PROBLEM DETAILS » Exactly as they appear below, repeat the lines from the one with "You are a computer-use agent." through the one with "Task: Go to Abandoned checkouts", and no others.

Records contained in a dataset »
<<<<

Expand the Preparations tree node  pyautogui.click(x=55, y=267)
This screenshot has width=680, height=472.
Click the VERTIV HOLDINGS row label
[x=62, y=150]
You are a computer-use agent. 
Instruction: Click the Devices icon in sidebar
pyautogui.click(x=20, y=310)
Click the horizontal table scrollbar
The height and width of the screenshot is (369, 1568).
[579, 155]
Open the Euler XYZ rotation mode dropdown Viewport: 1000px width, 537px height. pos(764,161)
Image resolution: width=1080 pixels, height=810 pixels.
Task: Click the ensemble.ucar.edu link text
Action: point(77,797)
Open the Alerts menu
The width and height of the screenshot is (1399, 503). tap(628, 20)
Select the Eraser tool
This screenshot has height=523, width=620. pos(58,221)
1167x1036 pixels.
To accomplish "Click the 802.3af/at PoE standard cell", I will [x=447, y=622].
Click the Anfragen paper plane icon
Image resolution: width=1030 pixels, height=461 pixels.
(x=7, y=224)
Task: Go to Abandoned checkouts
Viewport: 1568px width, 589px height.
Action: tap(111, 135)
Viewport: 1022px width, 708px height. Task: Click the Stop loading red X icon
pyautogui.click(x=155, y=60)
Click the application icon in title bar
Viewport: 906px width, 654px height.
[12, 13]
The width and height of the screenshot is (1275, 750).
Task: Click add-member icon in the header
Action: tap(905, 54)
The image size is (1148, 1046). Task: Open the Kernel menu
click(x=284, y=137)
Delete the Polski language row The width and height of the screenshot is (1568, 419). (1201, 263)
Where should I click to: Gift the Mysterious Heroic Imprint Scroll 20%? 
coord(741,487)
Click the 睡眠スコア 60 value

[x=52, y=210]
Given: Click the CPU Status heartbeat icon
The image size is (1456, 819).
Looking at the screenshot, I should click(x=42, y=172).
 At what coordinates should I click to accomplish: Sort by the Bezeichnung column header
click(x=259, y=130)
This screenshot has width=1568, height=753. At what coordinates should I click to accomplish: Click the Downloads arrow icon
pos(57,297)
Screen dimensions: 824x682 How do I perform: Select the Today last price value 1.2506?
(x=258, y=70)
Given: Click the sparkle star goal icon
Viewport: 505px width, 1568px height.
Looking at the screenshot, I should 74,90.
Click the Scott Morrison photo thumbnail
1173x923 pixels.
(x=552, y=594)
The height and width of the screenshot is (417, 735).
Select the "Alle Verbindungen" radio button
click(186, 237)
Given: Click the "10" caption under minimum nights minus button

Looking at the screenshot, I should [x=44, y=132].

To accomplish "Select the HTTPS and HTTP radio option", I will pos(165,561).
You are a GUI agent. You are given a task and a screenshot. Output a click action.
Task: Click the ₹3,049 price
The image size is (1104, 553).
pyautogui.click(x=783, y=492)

>>>>

WRITTEN RESPONSE »
You are a computer-use agent. 
Instruction: Click the Devices icon in sidebar
pyautogui.click(x=20, y=310)
Click the horizontal table scrollbar
The height and width of the screenshot is (369, 1568).
[579, 155]
Open the Euler XYZ rotation mode dropdown Viewport: 1000px width, 537px height. pos(764,161)
Image resolution: width=1080 pixels, height=810 pixels.
Task: Click the ensemble.ucar.edu link text
Action: point(77,797)
Open the Alerts menu
The width and height of the screenshot is (1399, 503). tap(628, 20)
Select the Eraser tool
This screenshot has height=523, width=620. pos(58,221)
1167x1036 pixels.
To accomplish "Click the 802.3af/at PoE standard cell", I will [x=447, y=622].
Click the Anfragen paper plane icon
Image resolution: width=1030 pixels, height=461 pixels.
(x=7, y=224)
Task: Go to Abandoned checkouts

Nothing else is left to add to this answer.